On Fri, Nov 30, 2018 at 09:01:17AM -0700, Jens Axboe wrote:
> sbitmap maintains a set of words that we use to set and clear bits, with
> each bit representing a tag for blk-mq. Even though we spread the bits
> out and maintain a hint cache, one particular bit allocated will end up
> being cleared in the exact same spot.
>
> This introduces batched clearing of bits. Instead of clearing a given
> bit, the same bit is set in a cleared/free mask instead. If we fail
> allocating a bit from a given word, then we check the free mask, and
> batch move those cleared bits at that time. This trades 64 atomic bitops
> for 2 cmpxchg().
>
> In a threaded poll test case, half the overhead of getting and clearing
> tags is removed with this change. On another poll test case with a
> single thread, performance is unchanged.
>
> Signed-off-by: Jens Axboe <[email protected]>
> ---
> include/linux/sbitmap.h | 31 +++++++++++++---
> lib/sbitmap.c | 80 +++++++++++++++++++++++++++++++++++++----
> 2 files changed, 100 insertions(+), 11 deletions(-)
>
> diff --git a/include/linux/sbitmap.h b/include/linux/sbitmap.h
> index 804a50983ec5..07f117ee19dc 100644
> --- a/include/linux/sbitmap.h
> +++ b/include/linux/sbitmap.h
> @@ -30,14 +30,24 @@ struct seq_file;
> */
> struct sbitmap_word {
> /**
> - * @word: The bitmap word itself.
> + * @depth: Number of bits being used in @word/@cleared
> */
> - unsigned long word;
> + unsigned long depth;
>
> /**
> - * @depth: Number of bits being used in @word.

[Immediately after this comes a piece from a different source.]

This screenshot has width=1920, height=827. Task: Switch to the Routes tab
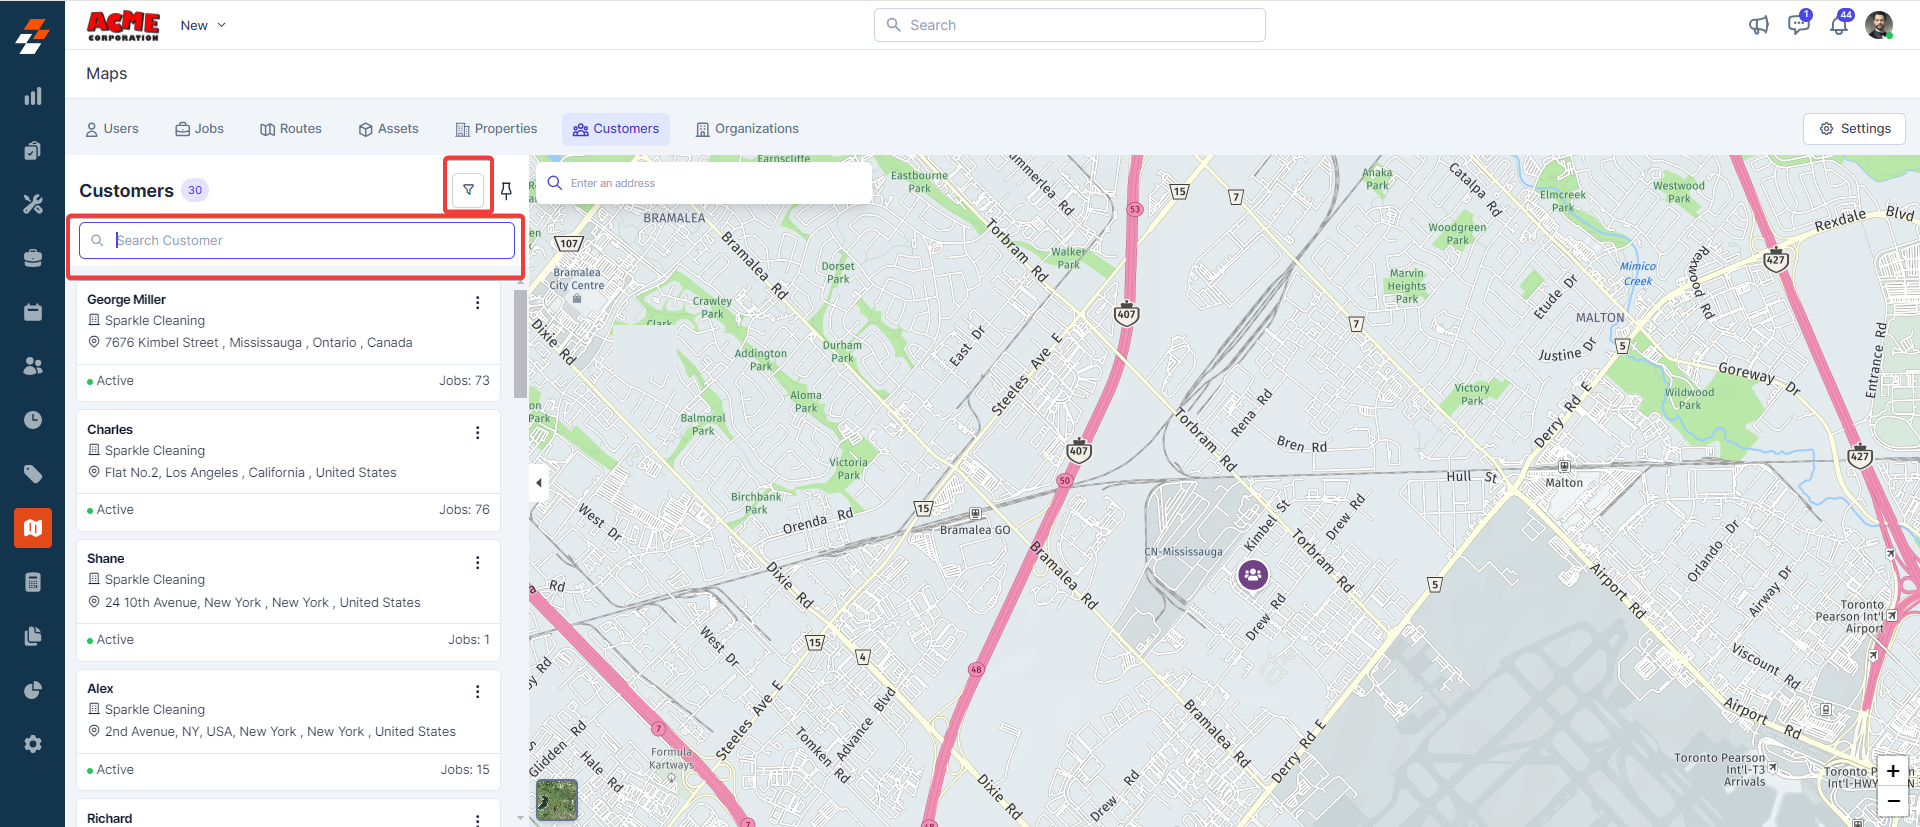coord(291,129)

> + * @word: word holding free bits
> */
> - unsigned long depth;
> + unsigned long word ____cacheline_aligned_in_smp;
Still splitting up word and depth in separate cachelines?
> + /**
> + * @cleared: word holding cleared bits
> + */
> + unsigned long cleared ____cacheline_aligned_in_smp;
> +
> + /**
> + * @swap_lock: Held while swapping word <-> cleared
> + */
> + spinlock_t swap_lock;
> } ____cacheline_aligned_in_smp;
>
> /**
> @@ -310,6 +320,19 @@ static inline void sbitmap_clear_bit(struct sbitmap *sb,
> unsigned int bitnr)
> clear_bit(SB_NR_TO_BIT(sb, bitnr), __sbitmap_word(sb, bitnr));
> }
>
> +/*
> + * This one is special, since it doesn't actually clear the bit, rather it
> + * sets the corresponding bit in the ->cleared mask instead. Paired with
> + * the caller doing sbitmap_batch_clear() if a given index is full, which
> + * will clear the previously freed entries in the corresponding ->word.
> + */
> +static inline void sbitmap_deferred_clear_bit(struct sbitmap *sb, unsigned
> int bitnr)
> +{
> + unsigned long *addr = &sb->map[SB_NR_TO_INDEX(sb, bitnr)].cleared;
> +
> + set_bit(SB_NR_TO_BIT(sb, bitnr), addr);
> +}
> +
> static inline void sbitmap_clear_bit_unlock(struct sbitmap *sb,
> unsigned int bitnr)
> {
> diff --git a/lib/sbitmap.c b/lib/sbitmap.c
> index 45cab6bbc1c7..f6a9553617bd 100644
> --- a/lib/sbitmap.c
> +++ b/lib/sbitmap.c
> @@ -59,6 +59,7 @@ int sbitmap_init_node(struct sbitmap *sb, unsigned int
> depth, int shift,
> for (i = 0; i < sb->map_nr; i++) {
> sb->map[i].depth = min(depth, bits_per_word);
> depth -= sb->map[i].depth;
> + spin_lock_init(&sb->map[i].swap_lock);
> }
> return 0;
> }
> @@ -111,6 +112,57 @@ static int __sbitmap_get_word(unsigned long *word,
> unsigned long depth,
> return nr;
> }
>
> +/*
> + * See if we have deferred clears that we can batch move
> + */
> +static inline bool sbitmap_deferred_clear(struct sbitmap *sb, int index)
> +{
> + unsigned long mask, val;
> + bool ret = false;
> +
> + spin_lock(&sb->map[index].swap_lock);
> +
> + if (!sb->map[index].cleared)
> + goto out_unlock;
> +
> + /*
> + * First get a stable cleared mask, setting the old mask to 0.
> + */
> + do {
> + mask = sb->map[index].cleared;
> + } while (cmpxchg(&sb->map[index].cleared, mask, 0) != mask);
> +
> + /*
> + * Now clear the masked bits in our free word
> + */
> + do {
> + val = sb->map[index].word;
> + } while (cmpxchg(&sb->map[index].word, val, val & ~mask) != val);
> +
> + ret = true;
> +out_unlock:
> + spin_unlock(&sb->map[index].swap_lock);
> + return ret;
> +}
Okay, I couldn't find any holes in this one :)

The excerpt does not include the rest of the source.